▶ _EXERCISE DIRECTIONS_
Every line from the one bearing "Instruction: Open the map help icon" through the last line of the records below is to be output exactly, and no other line; leave out the pictures.

▶ _DATA FOR REVIEW_
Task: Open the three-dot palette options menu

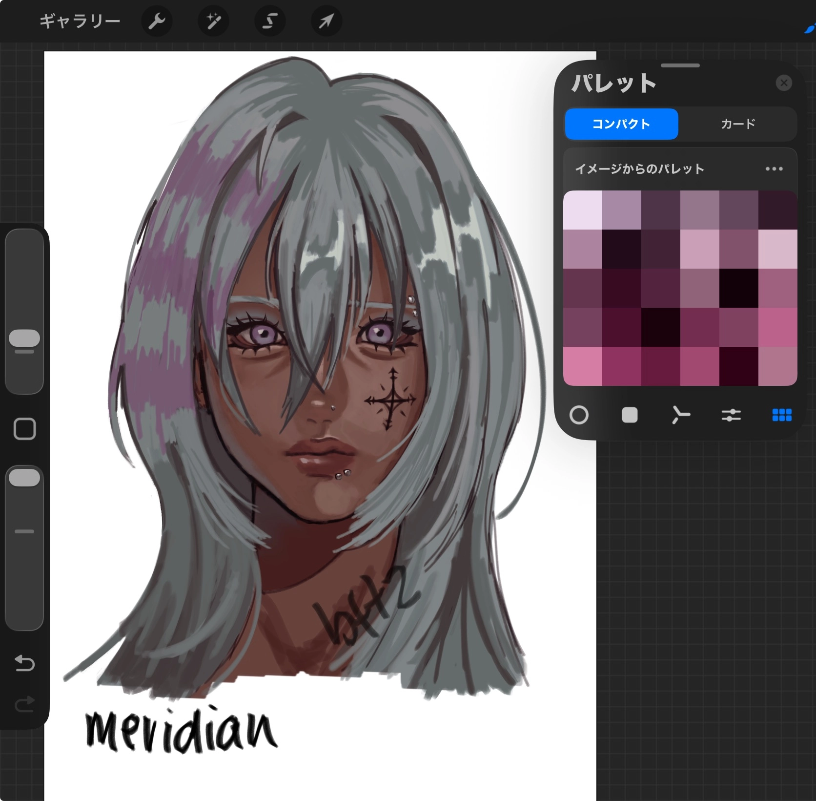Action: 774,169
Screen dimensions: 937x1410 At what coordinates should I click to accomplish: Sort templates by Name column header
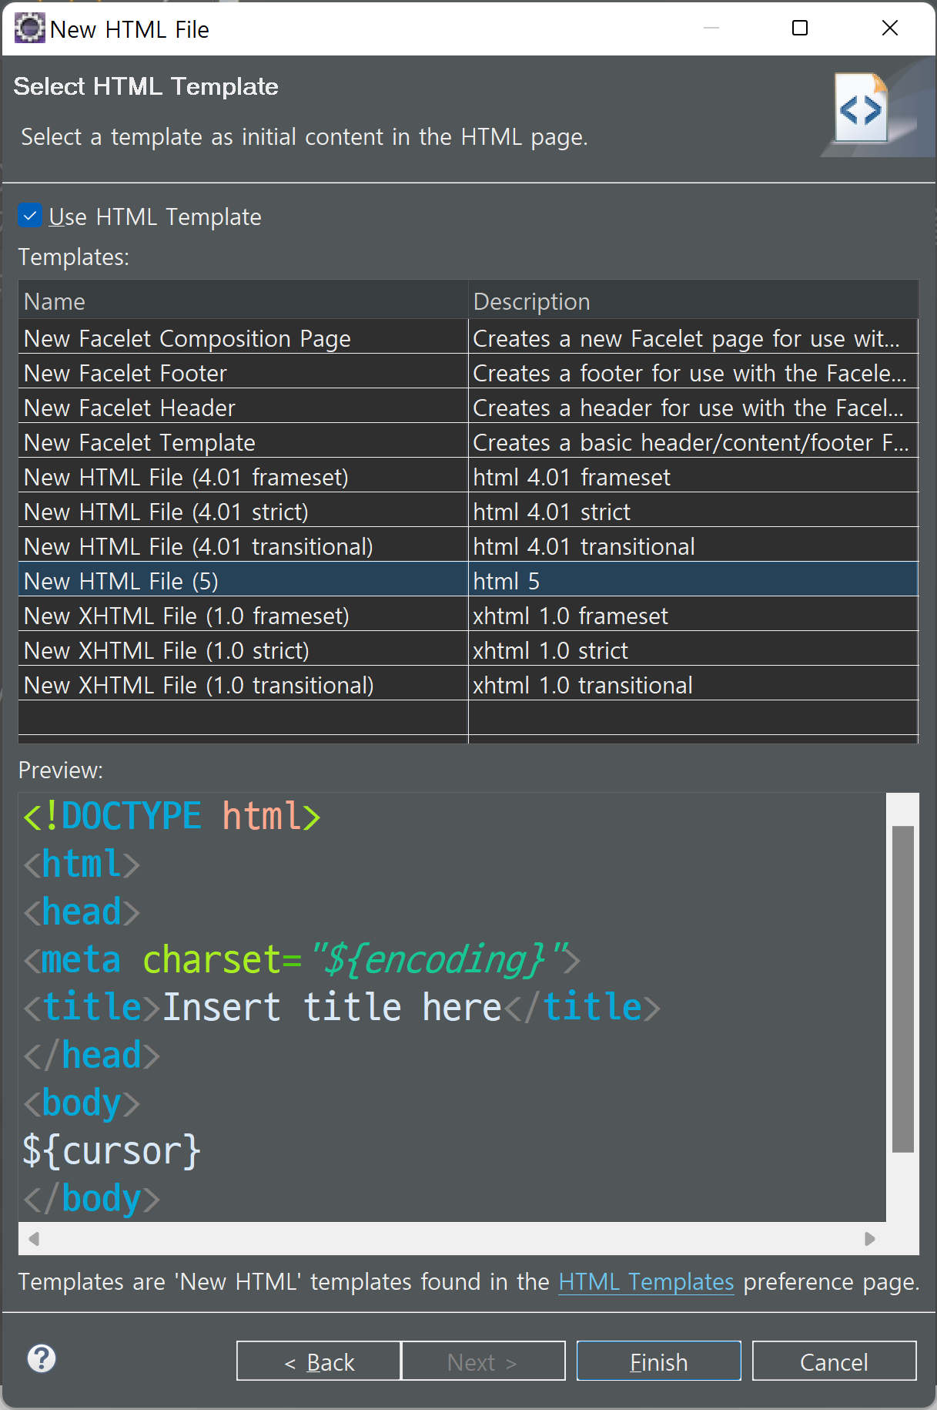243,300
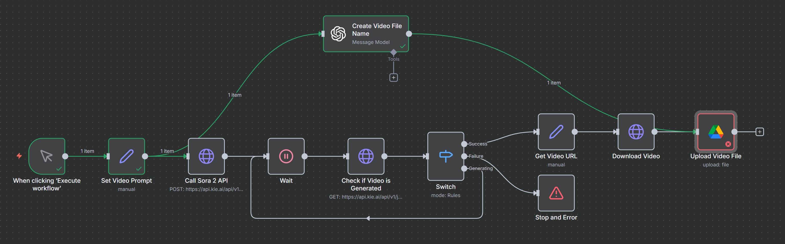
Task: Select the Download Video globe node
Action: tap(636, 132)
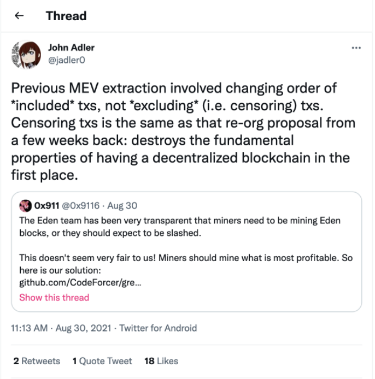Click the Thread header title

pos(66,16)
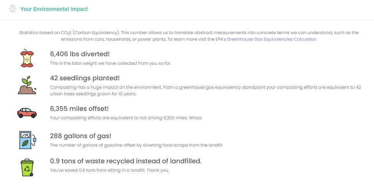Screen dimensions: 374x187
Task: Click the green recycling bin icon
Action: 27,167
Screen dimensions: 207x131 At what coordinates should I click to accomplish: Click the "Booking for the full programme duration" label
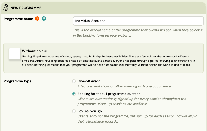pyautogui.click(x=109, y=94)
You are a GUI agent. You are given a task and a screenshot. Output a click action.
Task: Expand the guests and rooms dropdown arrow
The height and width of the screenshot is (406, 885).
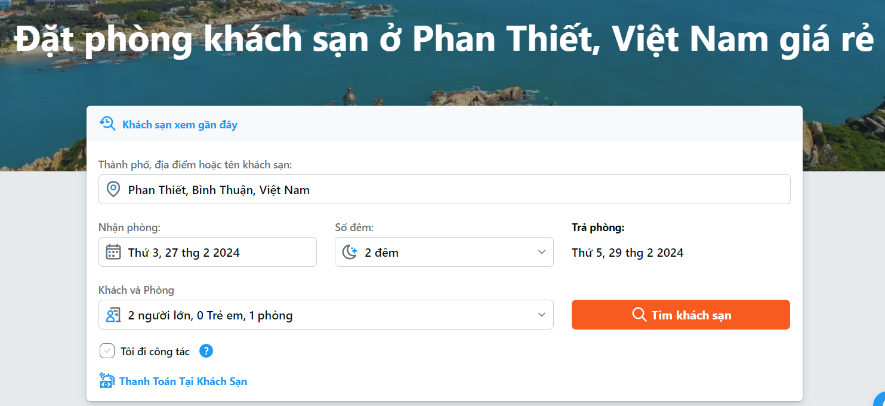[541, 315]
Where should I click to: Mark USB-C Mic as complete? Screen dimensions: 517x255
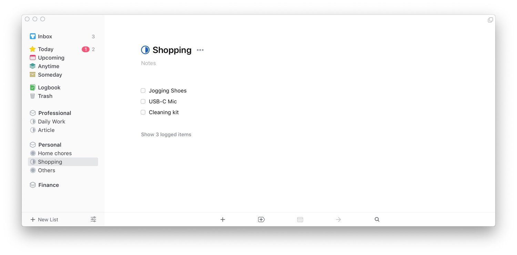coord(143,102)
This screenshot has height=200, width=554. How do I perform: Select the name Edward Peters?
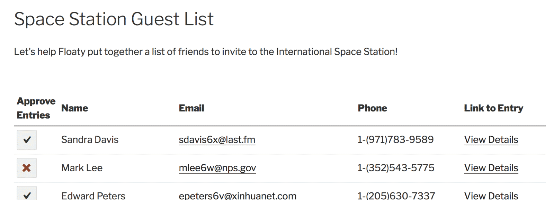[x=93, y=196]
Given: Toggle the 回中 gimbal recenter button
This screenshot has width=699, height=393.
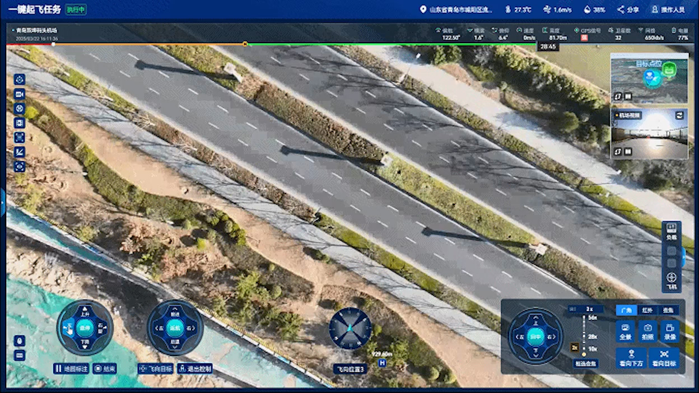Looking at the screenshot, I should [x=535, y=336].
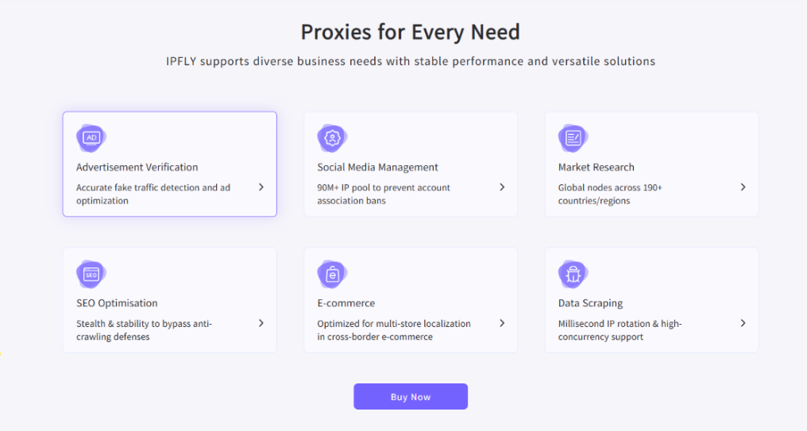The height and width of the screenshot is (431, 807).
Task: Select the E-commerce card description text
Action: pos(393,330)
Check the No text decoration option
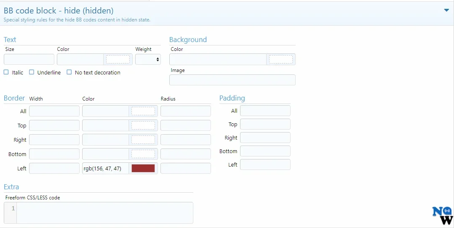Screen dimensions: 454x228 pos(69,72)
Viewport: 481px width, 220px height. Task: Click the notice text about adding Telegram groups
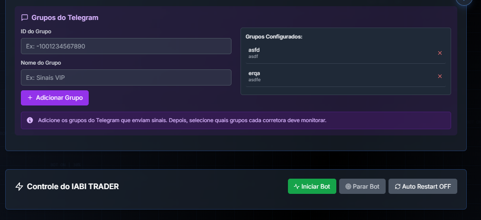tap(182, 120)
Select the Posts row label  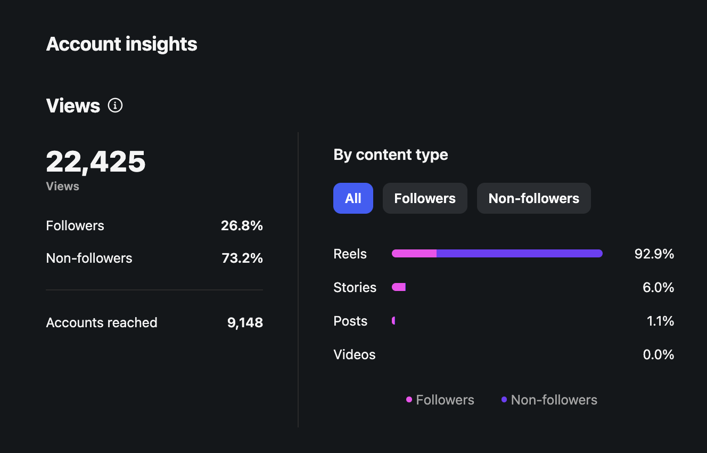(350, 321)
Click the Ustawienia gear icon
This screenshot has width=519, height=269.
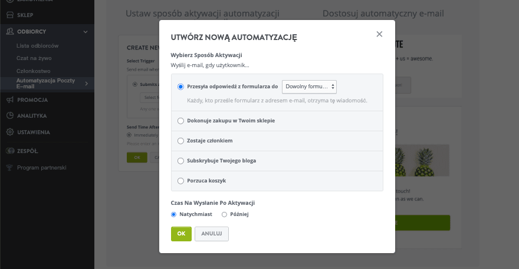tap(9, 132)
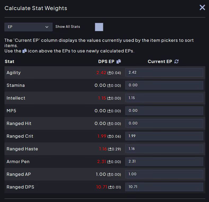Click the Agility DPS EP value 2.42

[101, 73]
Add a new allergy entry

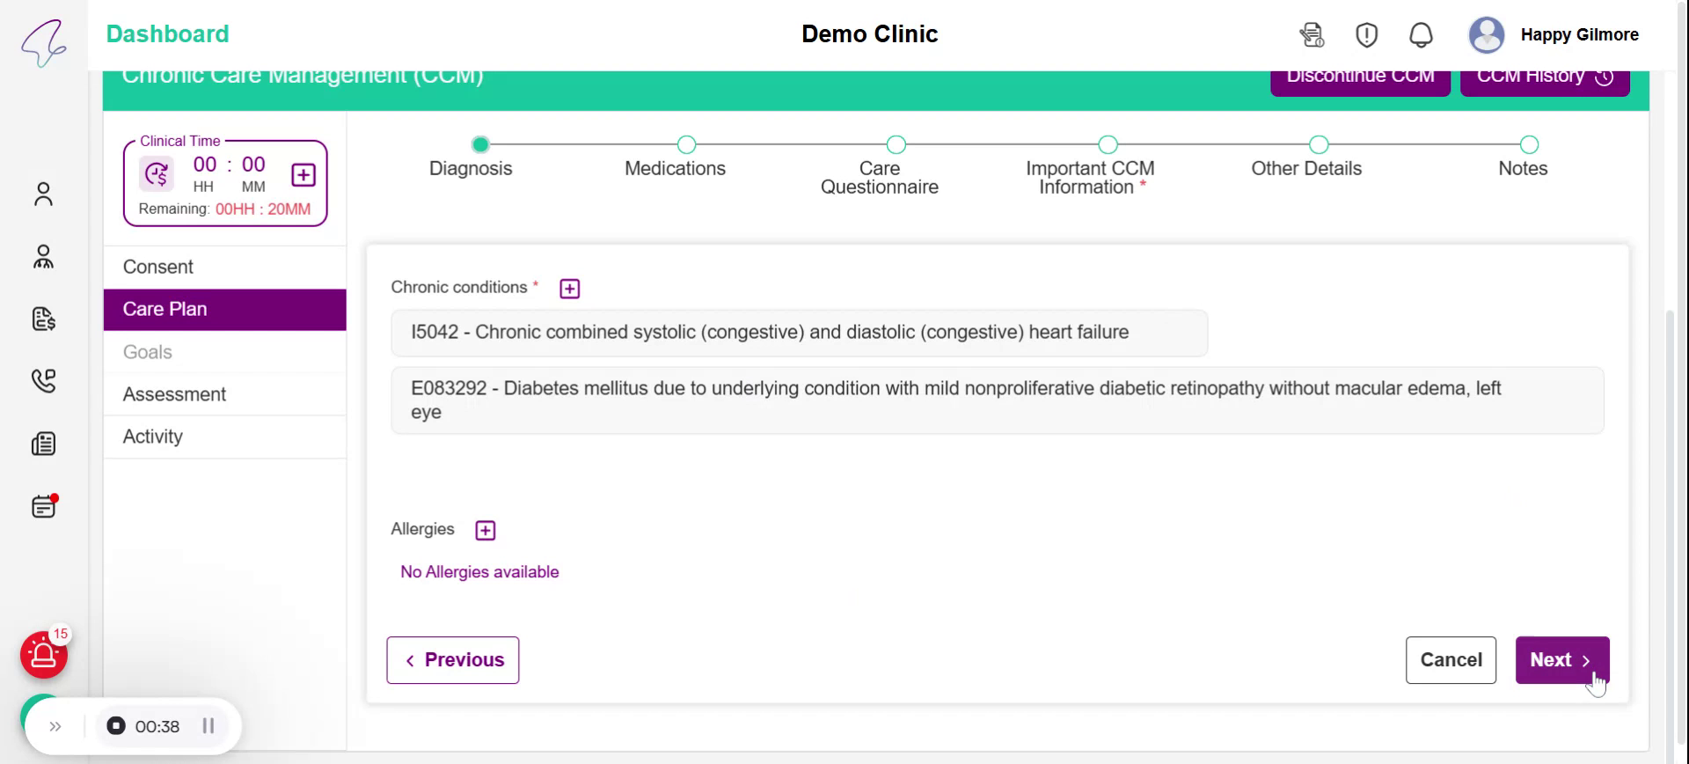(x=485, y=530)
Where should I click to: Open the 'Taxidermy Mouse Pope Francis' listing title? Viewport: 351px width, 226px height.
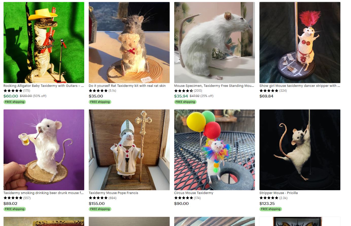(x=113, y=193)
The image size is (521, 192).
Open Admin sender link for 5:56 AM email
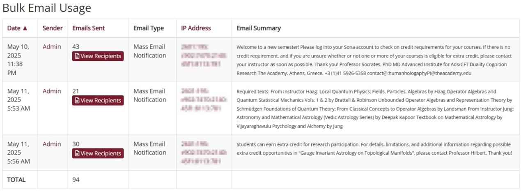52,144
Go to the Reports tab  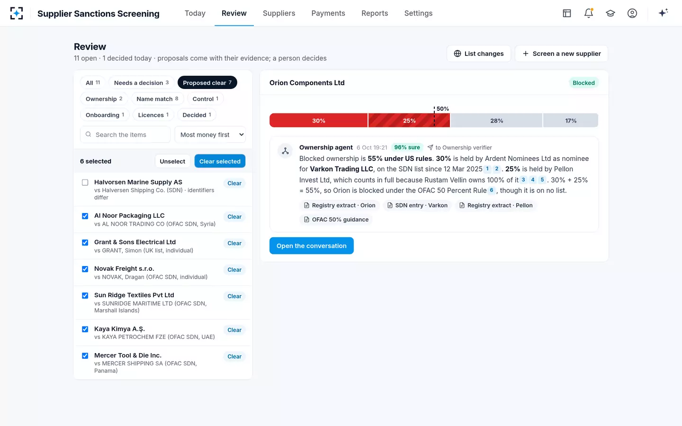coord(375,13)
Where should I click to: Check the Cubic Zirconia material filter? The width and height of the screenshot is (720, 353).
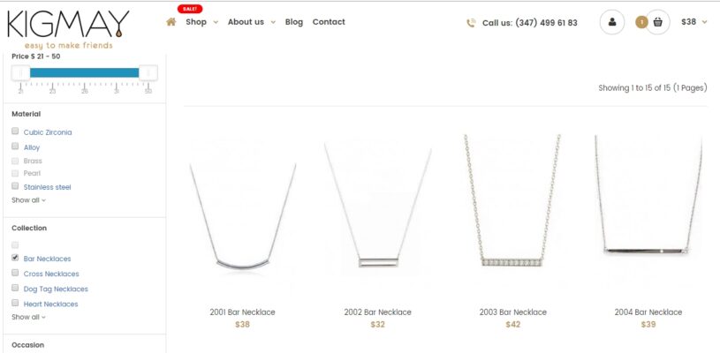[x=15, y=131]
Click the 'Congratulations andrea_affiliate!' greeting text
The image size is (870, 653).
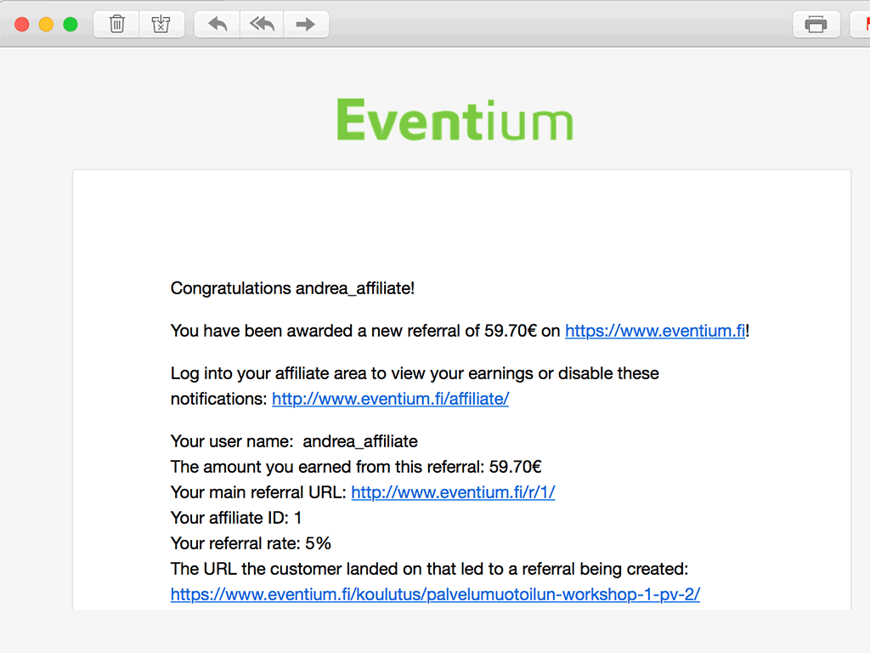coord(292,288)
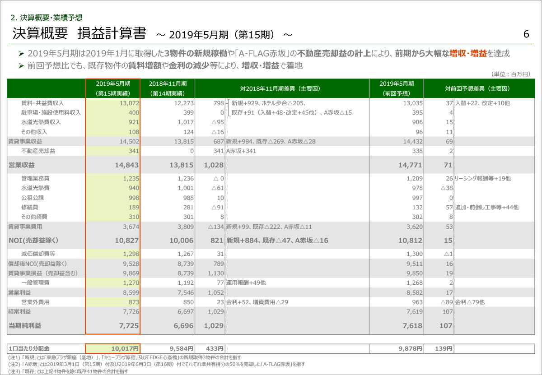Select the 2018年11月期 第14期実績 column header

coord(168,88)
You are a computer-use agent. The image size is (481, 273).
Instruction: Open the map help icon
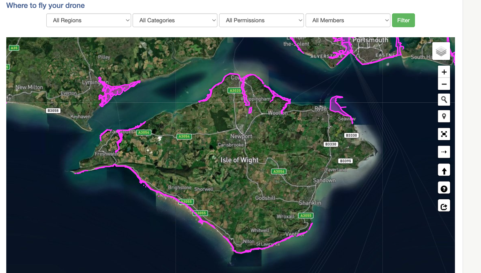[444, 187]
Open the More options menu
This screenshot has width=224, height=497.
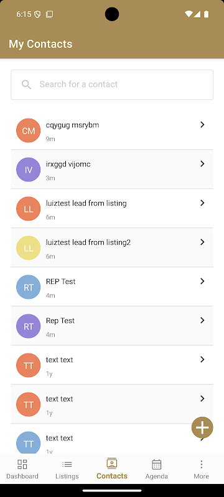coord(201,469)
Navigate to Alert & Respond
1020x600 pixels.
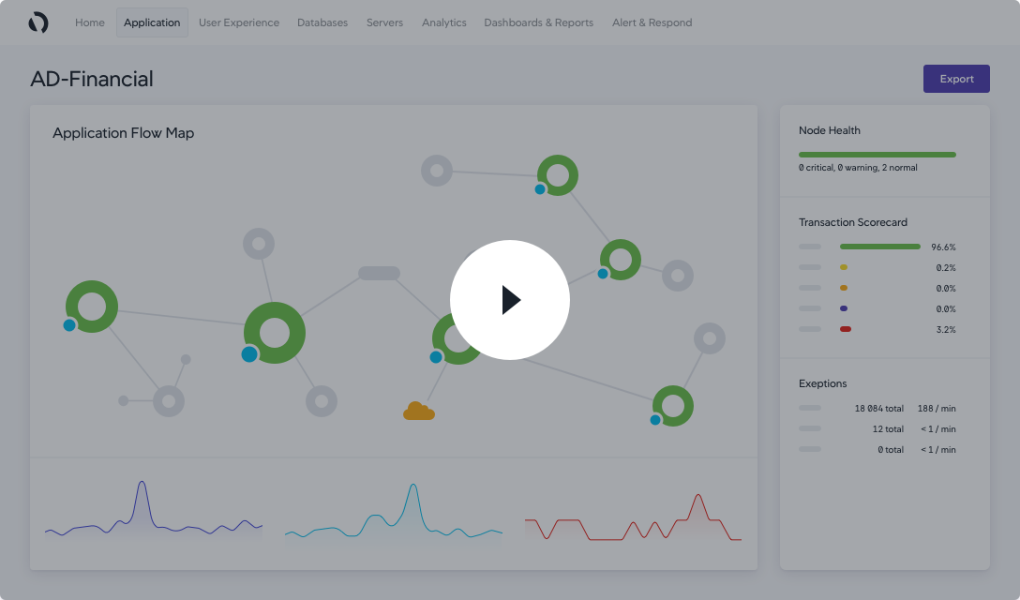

▶ _SOLUTION TO THIS EXERCISE_
Instruction: Open the map help icon
[444, 187]
Open the More options menu
This screenshot has width=224, height=497.
coord(201,469)
Navigate to Alert & Respond
1020x600 pixels.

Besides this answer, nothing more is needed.